These are heady days for a player signed by Celtic to no huge fanfare for £300,000 back in January 2011. He has proved his worth in three of his subsequent four seasons, although it is in the current campaign that he has really come into his own.
While others looked to strikers, new and old, to fill the void left by Gary Hooper's transfer to Norwich, it was Commons who stepped forward to supply goals in huge abundance. In modern-day football hipster-speak, he has moved from being a wide midfielder or No.10 figure to become a No.9-and-a-half, scoring as many goals as a centre forward without actually playing in that position. He concedes, after some thought, that this has probably been the most productive spell of his 13-year career.
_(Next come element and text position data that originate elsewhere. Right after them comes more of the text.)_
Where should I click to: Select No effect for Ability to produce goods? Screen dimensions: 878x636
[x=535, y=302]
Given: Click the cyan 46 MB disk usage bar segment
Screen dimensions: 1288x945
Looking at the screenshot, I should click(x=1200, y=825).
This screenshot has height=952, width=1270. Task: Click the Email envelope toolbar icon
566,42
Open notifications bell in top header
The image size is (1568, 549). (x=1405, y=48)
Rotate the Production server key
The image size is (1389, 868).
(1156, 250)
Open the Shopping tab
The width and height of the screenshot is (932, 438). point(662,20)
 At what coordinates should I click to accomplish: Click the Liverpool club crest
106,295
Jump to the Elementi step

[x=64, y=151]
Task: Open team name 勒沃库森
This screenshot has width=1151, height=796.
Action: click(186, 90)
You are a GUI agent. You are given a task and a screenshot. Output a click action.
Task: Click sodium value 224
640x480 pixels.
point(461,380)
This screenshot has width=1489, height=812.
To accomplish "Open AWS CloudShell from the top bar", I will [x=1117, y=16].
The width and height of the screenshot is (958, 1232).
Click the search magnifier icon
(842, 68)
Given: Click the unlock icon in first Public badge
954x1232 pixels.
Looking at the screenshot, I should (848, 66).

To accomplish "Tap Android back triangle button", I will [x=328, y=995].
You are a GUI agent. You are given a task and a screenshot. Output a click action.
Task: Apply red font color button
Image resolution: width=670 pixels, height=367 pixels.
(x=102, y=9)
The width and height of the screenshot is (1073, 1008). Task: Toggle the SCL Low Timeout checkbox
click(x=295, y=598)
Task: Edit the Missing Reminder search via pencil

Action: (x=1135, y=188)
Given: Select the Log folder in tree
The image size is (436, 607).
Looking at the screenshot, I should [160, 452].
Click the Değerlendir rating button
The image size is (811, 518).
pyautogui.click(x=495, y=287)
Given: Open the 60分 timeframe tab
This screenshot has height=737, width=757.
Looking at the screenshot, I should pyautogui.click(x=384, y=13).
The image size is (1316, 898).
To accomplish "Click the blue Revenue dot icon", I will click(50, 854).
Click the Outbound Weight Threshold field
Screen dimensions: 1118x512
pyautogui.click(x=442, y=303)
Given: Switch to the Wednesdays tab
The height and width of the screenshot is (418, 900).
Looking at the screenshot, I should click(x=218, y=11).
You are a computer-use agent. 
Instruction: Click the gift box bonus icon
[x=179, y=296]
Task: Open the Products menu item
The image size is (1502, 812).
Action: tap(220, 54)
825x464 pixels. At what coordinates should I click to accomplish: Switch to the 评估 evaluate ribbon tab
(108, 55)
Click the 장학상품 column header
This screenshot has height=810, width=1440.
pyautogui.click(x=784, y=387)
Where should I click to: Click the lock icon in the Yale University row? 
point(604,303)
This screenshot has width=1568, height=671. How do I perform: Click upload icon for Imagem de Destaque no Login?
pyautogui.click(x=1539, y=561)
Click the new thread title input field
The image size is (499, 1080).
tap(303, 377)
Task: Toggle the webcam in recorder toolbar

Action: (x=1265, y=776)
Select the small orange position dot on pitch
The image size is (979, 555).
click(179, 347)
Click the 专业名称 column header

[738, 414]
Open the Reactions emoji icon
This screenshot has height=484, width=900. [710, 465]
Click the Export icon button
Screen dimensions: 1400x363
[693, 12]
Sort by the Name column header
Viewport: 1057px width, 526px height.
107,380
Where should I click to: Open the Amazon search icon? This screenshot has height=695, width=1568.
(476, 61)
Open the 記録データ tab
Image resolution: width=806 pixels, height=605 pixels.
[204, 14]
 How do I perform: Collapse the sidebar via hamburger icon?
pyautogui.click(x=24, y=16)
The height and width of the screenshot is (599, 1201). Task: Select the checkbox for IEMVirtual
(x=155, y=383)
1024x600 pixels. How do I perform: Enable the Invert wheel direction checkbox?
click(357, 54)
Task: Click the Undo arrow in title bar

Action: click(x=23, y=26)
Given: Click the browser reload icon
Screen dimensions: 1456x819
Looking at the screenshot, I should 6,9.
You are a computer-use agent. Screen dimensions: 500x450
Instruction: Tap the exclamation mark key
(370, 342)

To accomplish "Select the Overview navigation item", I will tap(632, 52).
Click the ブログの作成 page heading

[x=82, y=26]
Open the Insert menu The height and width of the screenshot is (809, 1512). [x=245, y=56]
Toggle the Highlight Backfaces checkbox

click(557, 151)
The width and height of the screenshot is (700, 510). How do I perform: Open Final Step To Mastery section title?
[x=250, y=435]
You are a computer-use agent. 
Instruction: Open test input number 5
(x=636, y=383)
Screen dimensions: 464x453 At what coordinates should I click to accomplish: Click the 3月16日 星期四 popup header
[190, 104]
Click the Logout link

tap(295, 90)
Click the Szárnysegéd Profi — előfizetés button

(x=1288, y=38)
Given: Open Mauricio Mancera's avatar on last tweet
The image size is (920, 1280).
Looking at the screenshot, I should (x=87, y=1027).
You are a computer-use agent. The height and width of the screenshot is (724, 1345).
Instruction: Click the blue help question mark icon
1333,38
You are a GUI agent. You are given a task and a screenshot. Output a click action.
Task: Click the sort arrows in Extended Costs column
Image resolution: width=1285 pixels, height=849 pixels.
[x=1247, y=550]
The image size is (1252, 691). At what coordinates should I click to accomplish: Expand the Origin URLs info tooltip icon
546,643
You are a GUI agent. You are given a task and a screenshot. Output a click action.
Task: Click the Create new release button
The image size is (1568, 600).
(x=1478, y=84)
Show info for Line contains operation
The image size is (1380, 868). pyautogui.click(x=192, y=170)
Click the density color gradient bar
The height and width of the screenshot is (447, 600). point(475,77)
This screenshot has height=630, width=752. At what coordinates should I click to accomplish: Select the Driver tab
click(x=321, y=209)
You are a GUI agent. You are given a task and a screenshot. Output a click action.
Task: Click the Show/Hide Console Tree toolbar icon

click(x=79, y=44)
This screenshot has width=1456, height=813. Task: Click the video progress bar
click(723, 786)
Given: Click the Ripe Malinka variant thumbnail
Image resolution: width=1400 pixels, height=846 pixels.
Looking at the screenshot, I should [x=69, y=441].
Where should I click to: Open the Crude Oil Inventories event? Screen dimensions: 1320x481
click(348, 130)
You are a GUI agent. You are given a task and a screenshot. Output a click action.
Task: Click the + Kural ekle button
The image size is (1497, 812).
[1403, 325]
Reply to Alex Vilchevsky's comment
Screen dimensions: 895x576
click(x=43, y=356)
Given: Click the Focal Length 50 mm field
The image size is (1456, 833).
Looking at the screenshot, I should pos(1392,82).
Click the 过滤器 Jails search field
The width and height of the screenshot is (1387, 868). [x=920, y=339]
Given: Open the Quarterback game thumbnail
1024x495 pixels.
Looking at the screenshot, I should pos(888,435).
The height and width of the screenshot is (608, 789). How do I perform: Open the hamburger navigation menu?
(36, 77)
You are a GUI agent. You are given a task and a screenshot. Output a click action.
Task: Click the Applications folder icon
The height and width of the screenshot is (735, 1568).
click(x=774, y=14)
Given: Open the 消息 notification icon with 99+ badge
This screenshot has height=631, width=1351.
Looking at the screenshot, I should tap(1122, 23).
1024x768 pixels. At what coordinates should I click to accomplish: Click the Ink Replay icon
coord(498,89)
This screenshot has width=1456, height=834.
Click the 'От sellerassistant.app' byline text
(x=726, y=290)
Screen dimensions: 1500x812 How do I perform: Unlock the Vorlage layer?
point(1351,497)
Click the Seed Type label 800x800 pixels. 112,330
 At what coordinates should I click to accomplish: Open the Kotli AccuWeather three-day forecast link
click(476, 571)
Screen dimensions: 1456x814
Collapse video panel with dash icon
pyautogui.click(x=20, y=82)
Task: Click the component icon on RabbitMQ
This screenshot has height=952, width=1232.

"From a personal point of view I've never played in such an advanced position before," he said. "For the best part of this season we've played with just the one striker and I've been given the licence to get in the box, which I hadn't been used to. I've scored a lot more goals from the 12-yard range than I've been used to.
"It's all been down to circumstances - I think if Gary Hooper had stayed then I'd probably have been on the wing. That's more of a natural role for me but, since Leigh Griffiths came into the side, we've tried to play with three really attacking players and score as many goals as we can. I suppose this has been my best-ever season, certainly in a goals-to-game ratio."
Personal success has been offset by a feeling of collective underachievement. At Celtic there is an expectation that any season should end with at least one domestic cup in the cabinet and so the early exits to Morton, in the League Cup, and Aberdeen, in the William Hill Scottish Cup, are black marks on an otherwise decent campaign. Passing up the chance to win a treble still gnaws away at Commons. "I'd have loved to have been involved in both cups," he added. "With the finals being played at Celtic Park, it would have been great to have been involved in that and finish the season on a high.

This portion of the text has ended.